Furthermore, calling 5e braindead is just wrong. It's far simpler than previous editions but that doesn't make it dumb, and it doesn't make its players dumb for wanting help making good characters in the system. You are used to something far more complex, I would argue that oftentimes that it was needlessly complex. But that doesn't mean that there's no complexity to be found in the newer, simpler versions. I say this as someone who's not a fan of 5e as a system. I find it too simple for my tastes and have chosen Pathfinder 2e as my system of choice. That's also a simpler system than 1e, which was an offshoot of D&D 3.5, but it's a demonstration of how a simpler system doesn't mean dumb. As far as UI is concerned, older games can certainly have good UI, I've not played any of those games with the original UI to judge, but just because it worked for people doesn't mean automatically that it's objectively good. There have been literal decades since those games, during which game devs have been able to build on knowledge and had a chance to see and study what works and why. I don't believe that new automatically means better, but I am willing to go out on a limb and say that overall, UI in games now is genuinely better than UI back then, if youlook at games as a whole, and as intuitive as you found the UI back then, I'm sure those same game devs, if they knew what they know now, could have created something way better.

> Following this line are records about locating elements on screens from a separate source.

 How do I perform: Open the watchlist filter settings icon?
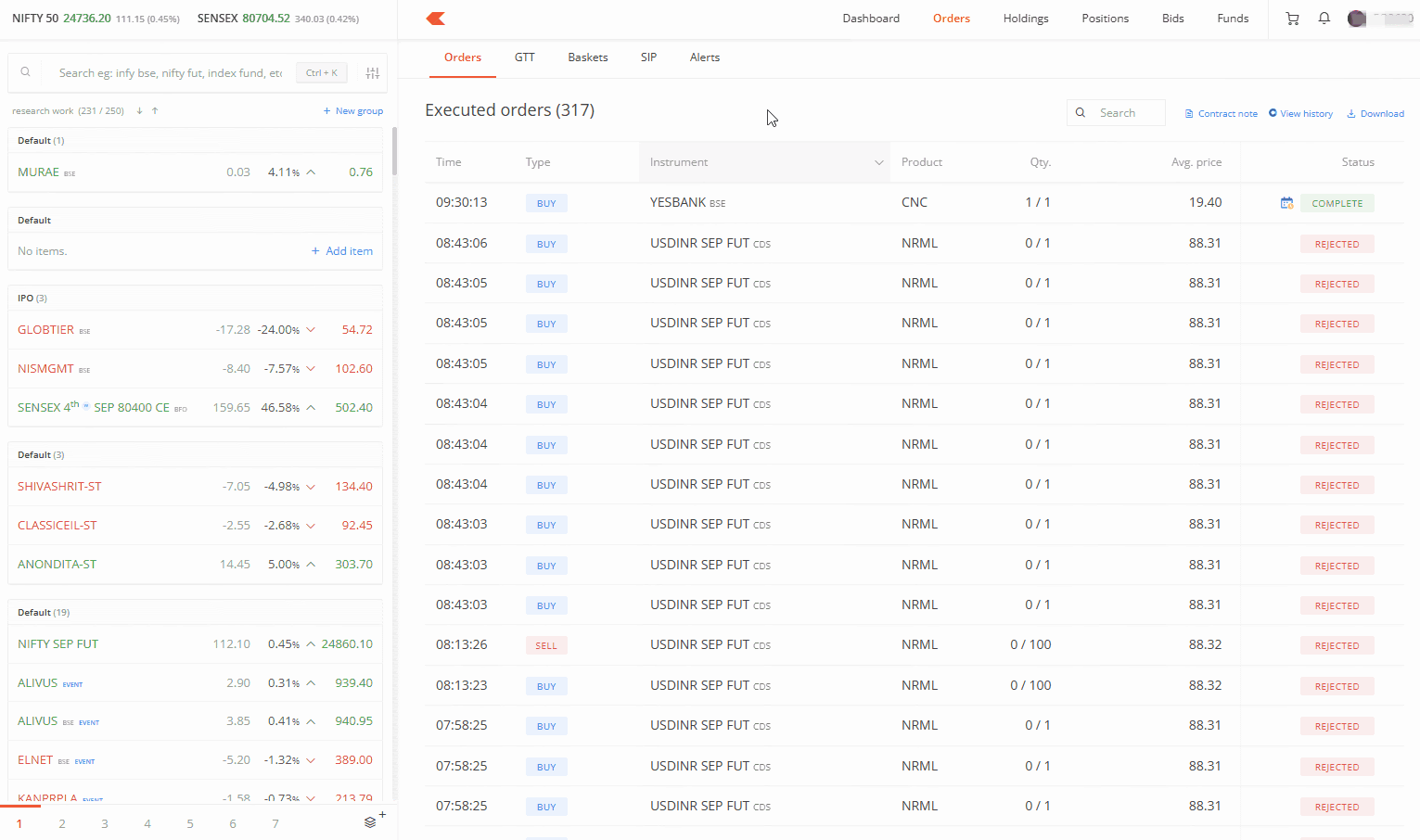[373, 73]
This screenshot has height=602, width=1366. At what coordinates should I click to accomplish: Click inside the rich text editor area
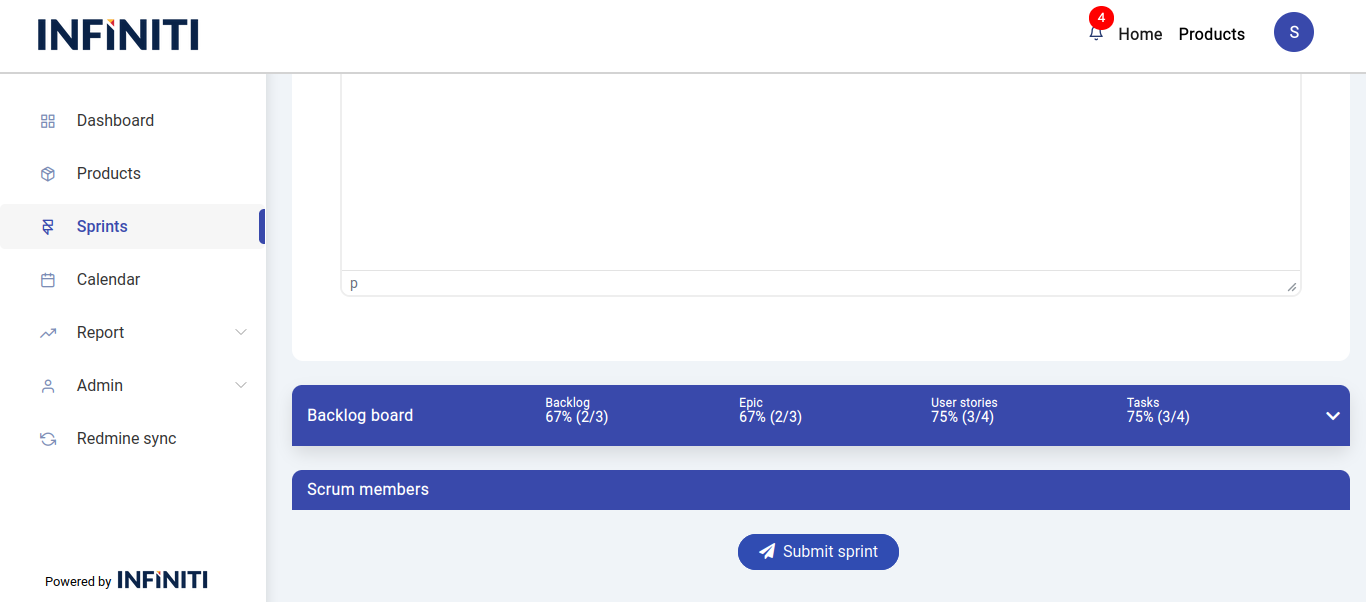[x=820, y=170]
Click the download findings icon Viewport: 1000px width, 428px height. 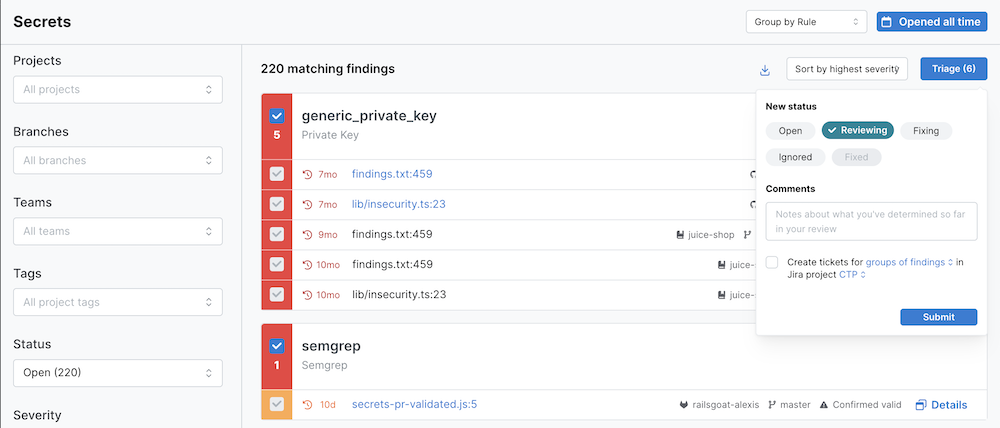(765, 69)
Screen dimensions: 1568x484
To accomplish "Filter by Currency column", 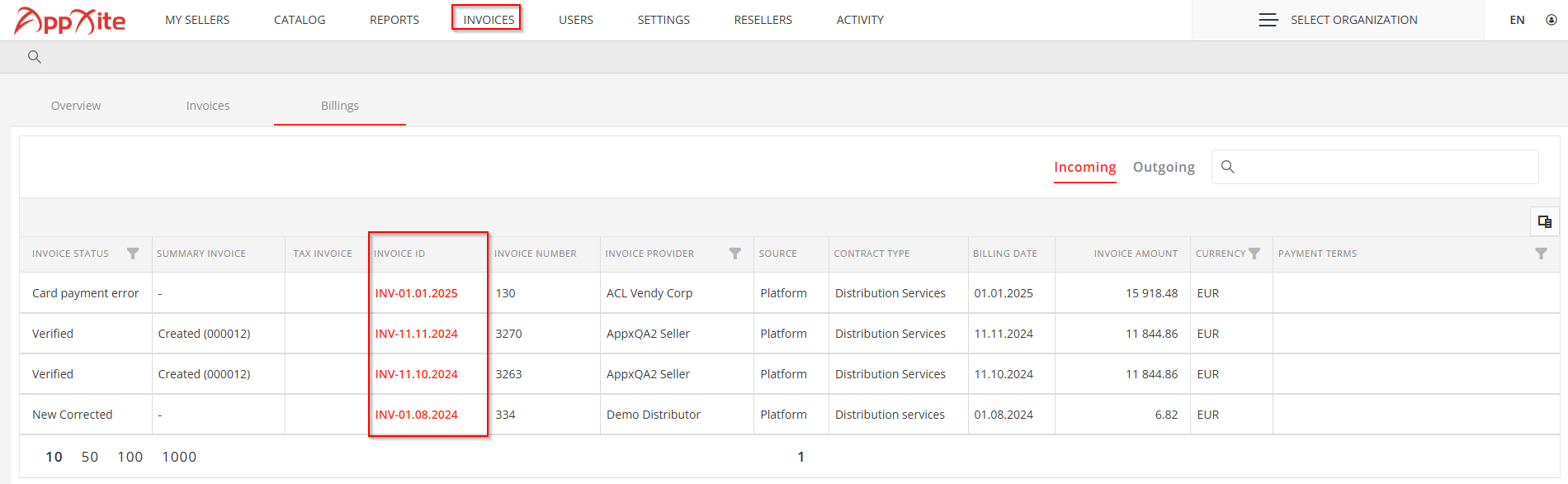I will 1254,254.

I also find it amusing how you use as evidence the fact that people claim old stuff still looks good as an argument that things were better in the old days, then in the same metaphorical breath state that those people are wrong when they state that opinion about old stuff you disagree with. That's kind of hypocritical honestly. And really shines a light on how much of this argument is born of nostalgia and opinion. You also ignore the fact that the crpg genre has always been a niche. These games, for all you praise them, never caught on with the majority of gamers even in the old days when fans were supposedly "superior." Because it's not about the fans. Fans didn't become dumber, there's just more of them. The percentage of fans you would approve of is probably largely the same relative to back then, probably a bit larger if I had to guess. But now there are just way more fans in general, and it's easy to actually hear from them via the internet, since social media makes it so easy for people toshare thoughts and feelings, etc. I listen to a gaming podcast and one of the hosts played and loved both the original games. And he absolutely loves BG3 and thinks it's a worthy successor. I've never actually gone through both games but I still dislike BG3. But I also love games like Pillars of Eternity, Tyranny, the Pathfinder games, but also, Mass Effect Andromeda is tied with 2 as my fave in that series, and Inquisition is hands down my favorite dragon age game. You can't just broadly generalize and say "modern fans are worse than the old guard, and because of that modern games are actually worse." It's simply untrue. Stuff is complicated.

I apologize for getting rather rambly towards the end there. This is just a particular conversation I have a lot of feelings about.